→ **Request**
Convert the listing from the line with "Informix (23, 171)" to the line with "스터디 (20, 291)" into a numbered list, leaving out any blank lines.

→ **Data supplied**
++++++++++++++++++++

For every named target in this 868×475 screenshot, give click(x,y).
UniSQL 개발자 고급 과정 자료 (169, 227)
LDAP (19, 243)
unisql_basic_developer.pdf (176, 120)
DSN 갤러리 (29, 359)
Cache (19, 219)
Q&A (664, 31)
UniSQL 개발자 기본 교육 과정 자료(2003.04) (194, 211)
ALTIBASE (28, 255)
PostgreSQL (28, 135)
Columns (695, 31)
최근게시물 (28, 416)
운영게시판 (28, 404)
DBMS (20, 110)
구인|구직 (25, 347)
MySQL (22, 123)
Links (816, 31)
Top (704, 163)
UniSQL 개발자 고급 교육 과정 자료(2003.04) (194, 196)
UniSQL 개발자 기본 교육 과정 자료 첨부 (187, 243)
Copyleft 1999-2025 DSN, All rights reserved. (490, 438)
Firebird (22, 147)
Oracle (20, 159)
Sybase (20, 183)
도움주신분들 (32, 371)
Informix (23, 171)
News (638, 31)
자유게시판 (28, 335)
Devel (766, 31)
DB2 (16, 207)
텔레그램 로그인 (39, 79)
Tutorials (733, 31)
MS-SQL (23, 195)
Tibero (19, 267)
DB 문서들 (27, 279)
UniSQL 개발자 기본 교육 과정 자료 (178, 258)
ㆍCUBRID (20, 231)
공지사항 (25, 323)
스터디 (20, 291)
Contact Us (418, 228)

++++++++++++++++++++

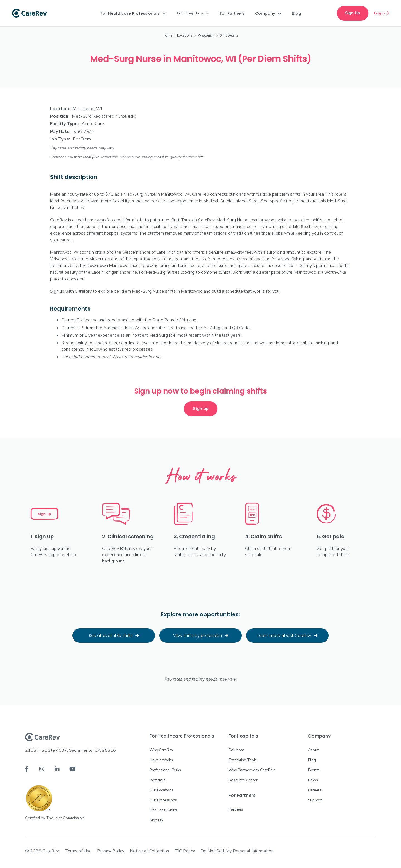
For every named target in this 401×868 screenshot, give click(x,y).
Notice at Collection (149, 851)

++++++++++++++++++++

→ **Solution below**
1. Informix (23, 171)
2. News (638, 31)
3. 자유게시판 (28, 335)
4. Devel (766, 31)
5. DB2 (16, 207)
6. 텔레그램 로그인 (39, 79)
7. Tutorials (733, 31)
8. MS-SQL (23, 195)
9. Tibero (19, 267)
10. DB 문서들 (27, 279)
11. UniSQL 개발자 기본 교육 과정 자료 (178, 258)
12. ㆍCUBRID (20, 231)
13. 공지사항 (25, 323)
14. 스터디 (20, 291)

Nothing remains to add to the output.